I realised something that I should have realised long time ago. It definitely saddens me entirely. Suddenly I feel like I've been sucked into a black hole and I'm still stuck there. After realising this fact I totally sank.

Makes me think why we condemn other people. Does that make any better of us? Why do all spike others? Just because they don't do what you say or worse do things that you don't like?

Shouldn't we all be big hearted, be kind and magnanimous? Why spike others when you can smile and say "At least I know that makes them happy". Shouldn't we all stay happy all the time?

I think this is why I want to be a teacher to others. To teach others of what I have learned in my lifelong experience. I want to show and perform to my best abilities of anything I do. I am proud of being a Scout because there is this particular Scout's law that taught me many things.

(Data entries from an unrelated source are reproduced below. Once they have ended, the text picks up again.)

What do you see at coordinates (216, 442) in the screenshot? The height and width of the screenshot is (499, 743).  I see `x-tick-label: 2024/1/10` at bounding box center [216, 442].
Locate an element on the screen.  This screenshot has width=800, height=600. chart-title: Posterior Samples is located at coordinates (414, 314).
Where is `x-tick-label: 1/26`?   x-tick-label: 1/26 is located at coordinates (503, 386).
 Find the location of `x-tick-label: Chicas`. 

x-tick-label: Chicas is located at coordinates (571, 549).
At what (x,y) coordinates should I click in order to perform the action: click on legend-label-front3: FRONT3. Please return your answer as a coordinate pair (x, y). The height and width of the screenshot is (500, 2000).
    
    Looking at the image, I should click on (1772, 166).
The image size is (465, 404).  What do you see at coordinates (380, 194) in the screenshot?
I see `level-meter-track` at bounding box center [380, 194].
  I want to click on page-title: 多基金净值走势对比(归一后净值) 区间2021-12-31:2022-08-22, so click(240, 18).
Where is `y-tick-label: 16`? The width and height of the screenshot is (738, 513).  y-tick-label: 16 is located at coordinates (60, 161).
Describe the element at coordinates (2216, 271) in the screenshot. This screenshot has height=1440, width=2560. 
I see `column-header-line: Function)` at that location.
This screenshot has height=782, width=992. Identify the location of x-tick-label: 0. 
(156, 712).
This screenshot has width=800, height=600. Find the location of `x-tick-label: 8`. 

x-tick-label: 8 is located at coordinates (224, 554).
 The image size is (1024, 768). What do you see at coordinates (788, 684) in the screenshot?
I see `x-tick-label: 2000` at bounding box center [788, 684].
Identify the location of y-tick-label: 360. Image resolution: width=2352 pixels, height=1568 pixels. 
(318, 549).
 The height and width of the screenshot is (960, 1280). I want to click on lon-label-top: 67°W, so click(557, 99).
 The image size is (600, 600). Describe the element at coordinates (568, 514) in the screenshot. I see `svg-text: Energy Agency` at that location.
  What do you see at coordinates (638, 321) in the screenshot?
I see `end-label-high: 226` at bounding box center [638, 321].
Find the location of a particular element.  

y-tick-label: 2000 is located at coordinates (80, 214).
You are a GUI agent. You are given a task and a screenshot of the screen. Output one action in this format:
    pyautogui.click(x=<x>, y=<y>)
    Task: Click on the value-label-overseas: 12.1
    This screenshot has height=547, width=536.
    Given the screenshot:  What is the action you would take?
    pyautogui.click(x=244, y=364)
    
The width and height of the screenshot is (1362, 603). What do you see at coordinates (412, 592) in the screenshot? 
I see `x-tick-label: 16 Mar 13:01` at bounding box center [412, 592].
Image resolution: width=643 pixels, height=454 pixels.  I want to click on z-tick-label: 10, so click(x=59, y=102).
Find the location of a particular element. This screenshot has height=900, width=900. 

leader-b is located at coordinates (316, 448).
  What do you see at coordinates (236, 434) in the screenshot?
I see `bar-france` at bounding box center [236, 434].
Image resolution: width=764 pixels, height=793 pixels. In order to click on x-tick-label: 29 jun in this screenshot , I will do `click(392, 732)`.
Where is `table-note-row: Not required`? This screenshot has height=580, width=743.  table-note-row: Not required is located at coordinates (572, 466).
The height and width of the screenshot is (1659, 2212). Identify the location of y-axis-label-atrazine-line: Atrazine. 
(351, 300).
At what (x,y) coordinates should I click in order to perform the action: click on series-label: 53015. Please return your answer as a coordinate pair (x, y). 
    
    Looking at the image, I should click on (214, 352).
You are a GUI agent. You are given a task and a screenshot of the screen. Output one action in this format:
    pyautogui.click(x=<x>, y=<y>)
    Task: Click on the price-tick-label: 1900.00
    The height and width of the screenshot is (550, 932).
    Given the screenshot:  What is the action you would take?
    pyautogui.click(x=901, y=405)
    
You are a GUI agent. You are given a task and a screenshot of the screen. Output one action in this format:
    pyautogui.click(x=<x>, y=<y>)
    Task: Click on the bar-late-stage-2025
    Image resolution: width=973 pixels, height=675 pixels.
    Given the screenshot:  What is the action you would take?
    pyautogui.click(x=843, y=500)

The 5th Scout's law, A Scout has courage in all difficulties. Because of this law I never doubt my own abilities. I know what I can do and what I cannot do. It gives me the courage and motivation when I'm at my lowest.

My buddy was talking to me on MSN the other day. We haven't be in contact for ages. So she was sharing what was happening in her life. She asked me a question that was something like this, "When was the last time you were sad? How did you manage to break out of painful moments?"

I told her, "I just told myself that I am strong."

"Wow, you really believe in yourself" she said.






"Nothing is right or wrong, there's only good or bad."